SUNDAY

FEBRUARY 13, 2000

By Mayer Fertig:

Sunday. Chevron and K'far Etzion. Emotional and Wet.  

While we had initially planned to go to the Golan the constant rain and flooding conditions forced us to stay south. We juggled a few things and moved our Chevron trip up a day.

Its hard to understand what the struggle for Chevron is all about until you visit and see for yourself.  You may think your opinion on the matter is firm -- either for the effort to maintain a Jewish presence in that ancient, holy city, or against on the grounds that peace is paramount at any cost.

To visit Chevron is to walk on ground where Avraham Avinu -- Abraham the Patriarch -- stood. It's to see ruins four thousand year old, recently uncovered by archaeologists (right, top).  But visiting Chevron is also about going eye to eye with stories of amazing determination and heartbreaking sacrifice.  

In pouring rain we walked the streets of a neighborhood taken apartment by apartment, pre-fab trailer by pre-fab trailer. Most residents were at work, soldiers patrolled en masse.

David Wilder, our guide, took us to Beit Hadassah, the old hospital taken over in 1979 by a determined group of women who moved in one night and refused to leave until the government capitulated. Today the Wilders and a number of other Jewish families live there. (Right, second from top -- in a small shul in Beit Hadassah, Mark Zomick and David Wilder stand by the Aron Kodesh dedicated in memory of seven victims of Arab terror in Chevron and nearby Kiryat Arba. Among them, a good friend of Nachum's, killed outside the Beit Hadassah gate). 

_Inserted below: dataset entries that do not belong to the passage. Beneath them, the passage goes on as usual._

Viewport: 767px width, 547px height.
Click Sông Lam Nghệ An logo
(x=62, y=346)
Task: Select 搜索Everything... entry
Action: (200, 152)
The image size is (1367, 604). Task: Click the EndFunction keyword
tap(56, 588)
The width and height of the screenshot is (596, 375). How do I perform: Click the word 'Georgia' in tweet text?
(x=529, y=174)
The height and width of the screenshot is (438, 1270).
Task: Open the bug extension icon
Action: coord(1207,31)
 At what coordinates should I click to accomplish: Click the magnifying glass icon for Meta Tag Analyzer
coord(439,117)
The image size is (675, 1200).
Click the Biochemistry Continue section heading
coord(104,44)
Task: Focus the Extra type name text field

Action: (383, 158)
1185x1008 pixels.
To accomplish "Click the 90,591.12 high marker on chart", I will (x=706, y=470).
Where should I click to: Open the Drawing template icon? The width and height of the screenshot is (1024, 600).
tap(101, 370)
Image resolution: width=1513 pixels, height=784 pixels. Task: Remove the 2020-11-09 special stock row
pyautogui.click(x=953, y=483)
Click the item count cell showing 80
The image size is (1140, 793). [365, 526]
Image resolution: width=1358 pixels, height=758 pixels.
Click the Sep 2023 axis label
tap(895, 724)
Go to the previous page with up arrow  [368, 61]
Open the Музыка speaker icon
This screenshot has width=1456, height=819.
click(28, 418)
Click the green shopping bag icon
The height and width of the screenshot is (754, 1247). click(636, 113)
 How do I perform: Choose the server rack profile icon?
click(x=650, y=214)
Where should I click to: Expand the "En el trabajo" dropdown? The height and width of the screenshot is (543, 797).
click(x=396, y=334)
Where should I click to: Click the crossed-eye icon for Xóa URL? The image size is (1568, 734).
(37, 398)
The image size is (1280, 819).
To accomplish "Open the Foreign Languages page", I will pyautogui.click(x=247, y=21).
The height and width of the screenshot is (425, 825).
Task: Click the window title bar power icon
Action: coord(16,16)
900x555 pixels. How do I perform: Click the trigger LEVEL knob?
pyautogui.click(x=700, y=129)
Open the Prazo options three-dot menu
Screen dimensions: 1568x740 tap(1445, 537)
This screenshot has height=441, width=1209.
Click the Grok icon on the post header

We saw the bedroom where an elderly rabbi was stabbed to death by a terrorist two years ago. Today, his wife allows a kollel to study Torah in that room.  (Right, third from top -- note the door charred by a firebomb tossed after the stabbing. The victim's picture hangs on the wall). 

We saw the Avraham Avinu shul -- first built in the 16th century, later destroyed in the 1950's by Arabs who tore down the top of the building and filled  in the rest with tons of dirt and trash. When Jewish settlers  began to reclaim the shul in 1976 an animal pen stood on top. Today the shul has been rebuilt and daily T'filot are held there.  Noam Arnon, chairman of the Jewish Community in Chevron (right, fourth from top -- he stands at left) showed us several Sifrei Torah which were rescued from the shul during the Arab riots and massacre of 1929. They have been returned from safekeeping in Yerushalayim. One is over 300 years old.

Mincha at the Meoras HaMachpelah -- burial ground of the Patriarchs and Esav's head.  (right, second and third from bottom).  Then, on to K'far Etzion -- still raining. We saw the very moving "Multimedia Presentation of the History of the Etzion Bloc."  A group of Jewish settlements there fell in the first days of the War of Independence, despite the best efforts of the settlers, who fought almost to the last man.  Today the Gush Etzion area is lush and beautiful -- settled once and for all after 1967 by the children of those brave defenders.

The day ended on an upnote.  Nachum finally got to Burger King on Ben Yehudah street (right, bottom). 

 

Security is paramount in Israel. When the area surrounding the Jewish enclave in Chevron was turned over to Palestinian control, security demanded a new way of getting there. Two tunnels were constructed including the one above, at left.   At right, we pass through a security checkpoint into Chevron.